E l'aria soddisfatta scaccia il ghigno; gli occhi si placano, il braccio e il dito si prendono pace e tornano ad aiutare l'altro in operazioni più pacifiche: ripiegare il suo telo; chiudere lo sdraio; abbassare l'ombrellone; riempire borse e borsettine, portarsi ai piedi le ciabatte, e come un vigile, invita la famiglia a raccattare tutto e avviarsi alla passerella.

Questa struggente capitolazione me lo fa apparire di colpo come Napoleone Buonaparte che, persa la battaglia decisiva, non gli resta che varcare la porta dell'esilio.
Rassegnato, col collo a penzoloni, si avvia dietro la sua truppa già partita davanti in fila indiana verso la passerella, dietro di loro un lento movimento delle gambe.
E io non posso fare altro che prepararmi a iniziare a scrivere l'epilogo e a far scorrere l'elenco dei nomi dei personaggi principali e secondari che si sono successi di questa fantastica domenica.

Ma come capita in un giallo di alta suspence, succede quello che non ti aspetti: il trambusto di sdraio contro sdraio,di ombrelloni divelti, lettini che si schiantano; tutto ciò a farmi capire che devo sospendere la scrittura dell'epilogo, rialzare la capoccia perché Napolenone è fuggito dall'isola d'Elba e quei rumori ne sono la dimostrazione.
Era tutta una messa in scena, cari miei lettori.
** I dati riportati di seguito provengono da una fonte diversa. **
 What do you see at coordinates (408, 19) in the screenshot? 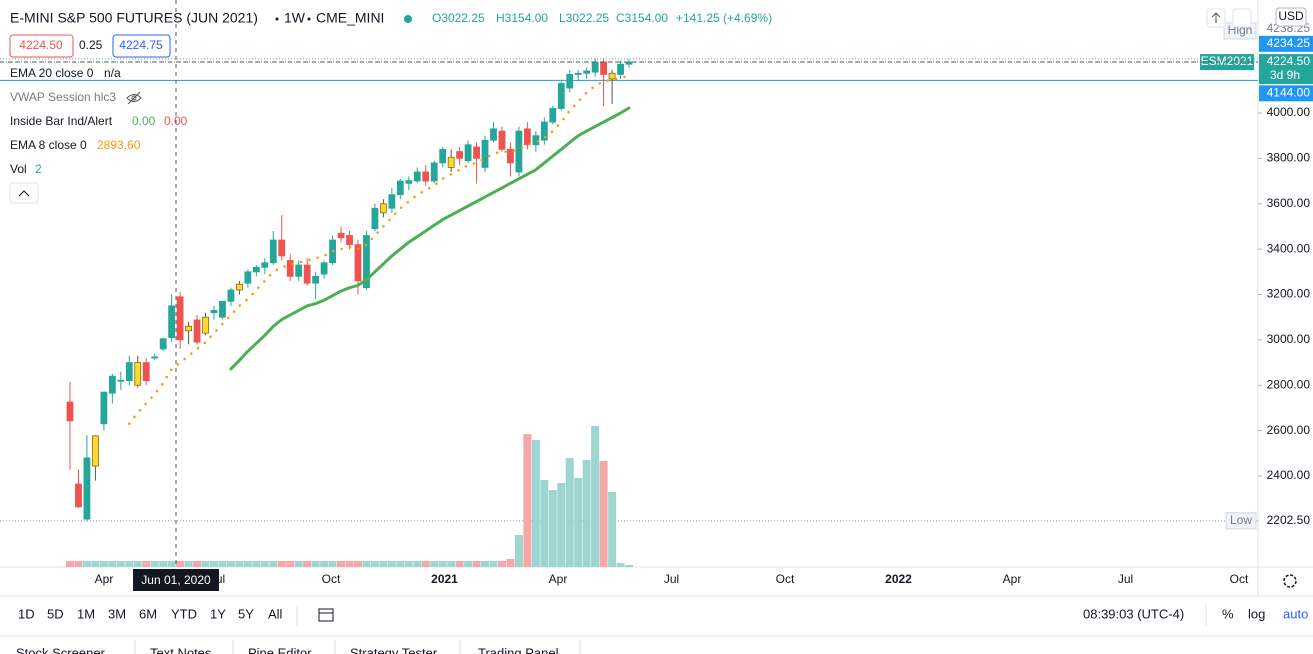
I see `status-dot` at bounding box center [408, 19].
L'avere lasciato andare avanti la famiglia era un pretesto, e la pensilina, il suo cavallo di Troia: percorrendola si sarebbe avvicinato nel campo nemico, nel territorio russo, e quindi più facile sferrare l'attacco.
Obiettivo? Restituire pan per focaccia, ossia, tradotto in soldoni: raggiungere il collo del padre del Caino russo: non mi dite come a fatto ad arrivarci ad afferrarlo lassù, magari a omicidio concluso lo chiederò di certo a qualcuno.
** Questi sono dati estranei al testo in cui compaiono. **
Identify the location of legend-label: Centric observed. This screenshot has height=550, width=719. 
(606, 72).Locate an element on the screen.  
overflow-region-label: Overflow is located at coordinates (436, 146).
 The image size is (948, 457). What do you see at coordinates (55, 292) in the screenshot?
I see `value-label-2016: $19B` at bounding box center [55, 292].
Non so come ce l'ha fatta a montargli sulla schiena e ad agganciarsi al collo del russo, con questo che cerca inutilmente di disarcionarlo. Sarà dura, su questo non c'è dubbio: il collo taurino del russo è tanta roba, e prima di fargli esalare l'ultimo respiro a Napoleone occorrerà impegnarsi, anche se ciò non sembra preoccuparlo più di tanto.
Nel campo di battaglia che è diventato il lato destro del Bagno Adele i personaggi principali e secondari risfilano dai titoli di coda per tornare a essere vividi nella scena, tutti dietro Napoleone e il suo destriero che corre, corre in su e giù per il bagno in cerca di aria vitale. Chi l'avrà vinta? Sará Austeritz o Waterlo?
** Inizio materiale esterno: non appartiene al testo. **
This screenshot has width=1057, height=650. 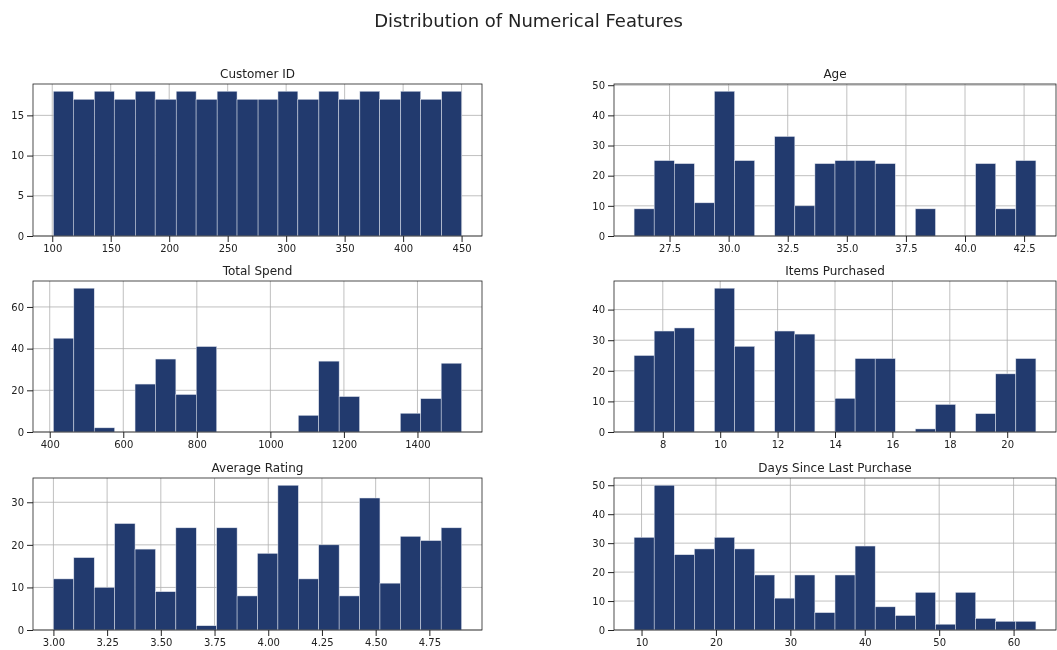 What do you see at coordinates (170, 249) in the screenshot?
I see `x-tick-label: 200` at bounding box center [170, 249].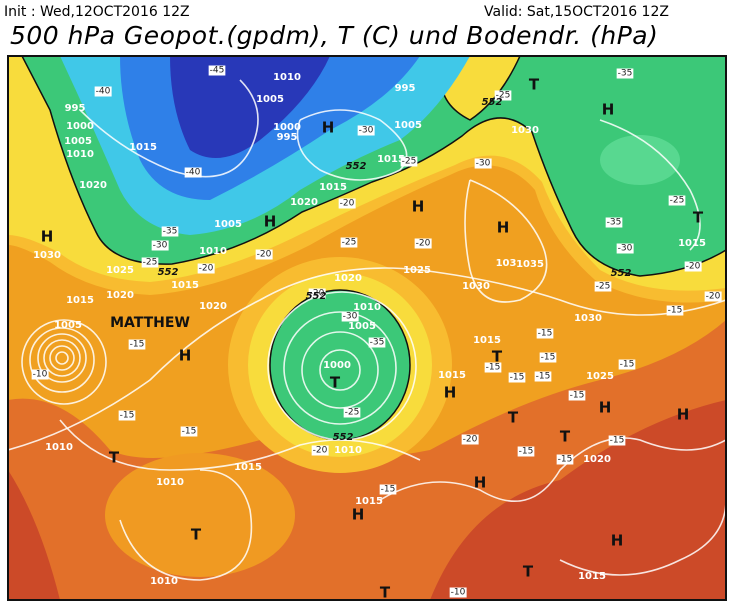  Describe the element at coordinates (97, 12) in the screenshot. I see `init-time: Init : Wed,12OCT2016 12Z` at that location. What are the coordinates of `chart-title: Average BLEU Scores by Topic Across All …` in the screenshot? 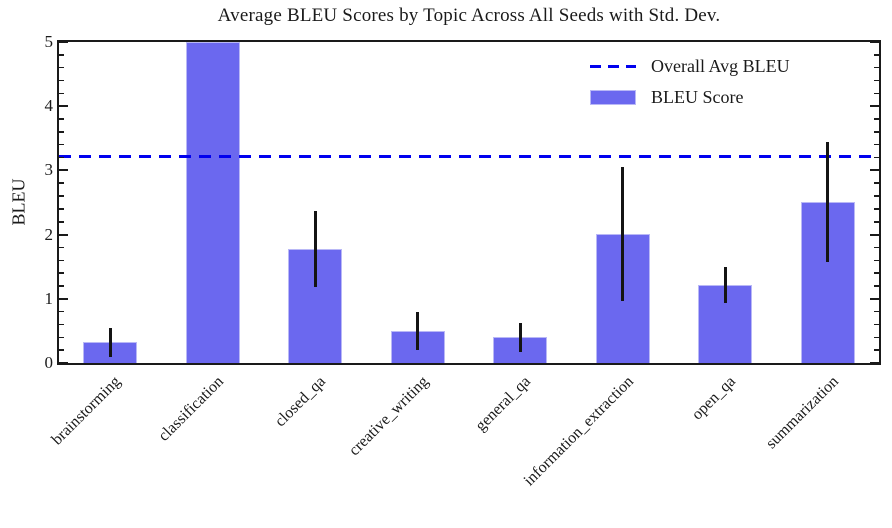 It's located at (469, 16).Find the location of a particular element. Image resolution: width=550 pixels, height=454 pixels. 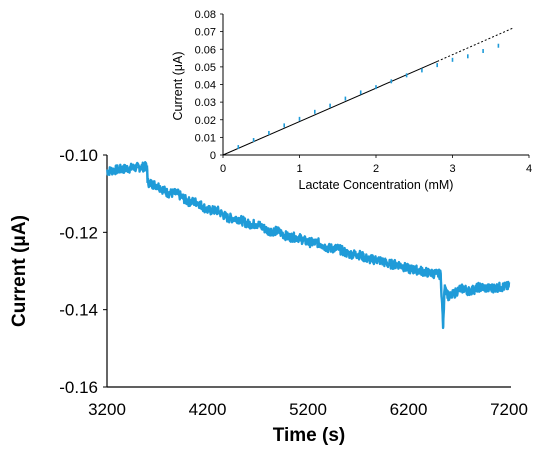

main-y-axis-label: Current (μA) is located at coordinates (20, 271).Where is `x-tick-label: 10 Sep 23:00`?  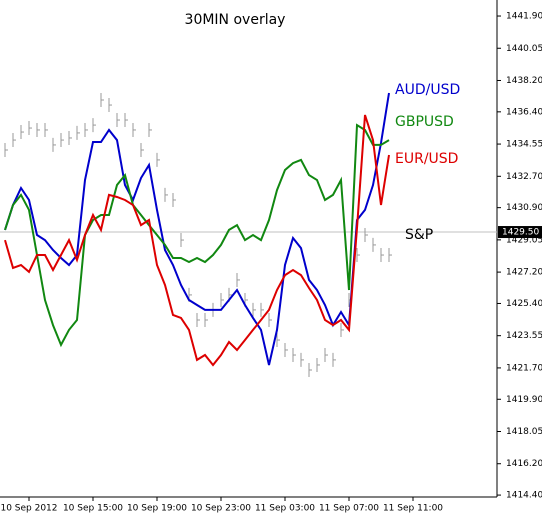 x-tick-label: 10 Sep 23:00 is located at coordinates (221, 509).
E mentre vedo passarmi davanti per la terza volta il destriero con sopra Napoleone, con dietro la moglie e i bambini del cavallo, la moglie e il bambino del cavaliere, i bagnanti del lato destro del bagno Adele, tutti urlanti e preoccupati, in una scena già vista in un filmone dei fratelli Marx, mi viene il dubbio se non devo fare anch'io qualcosa, quel qualcosa che forse mi aspetterei dal bagnino.
E quel tangano con la grossa scritta SALVATAGGIO sulla schiena dalla voce baritonale, che fino a quel momento non aveva mosso un piede o un dito, contemplando ciò che stava succedendo, appoggiato su un manico di un ombrellone sapete cosa fa? Al nuovo passaggio davanti a lui solleva il bastone e "stock" te lo schianta sul cranio di Napoleone disarcionandolo.
Fine della corsa.
Tutti fermi,
tutti zitti,
fine di tutto.
Il silenzio calato nel bagno si infrange solo dai deboli lamenti di Napoleone disteso immobile sul campo di battaglia. Sollevato da terra dal bagnino neanche fosse un fuscello, il bagnino se lo porta sulle spalle e, afferrato per mani e piedi, manco fosse una capretta, inizia una camminata verso l'infermeria del bagno Adele.

Mutismo e rassegnazione e ciò che avvolge il bagno, tranne il sottoscritto che in preda a risate, rimessosi le cuffiette dell'iPod, mette un punto su questo fantastico scazzo d'Agosto.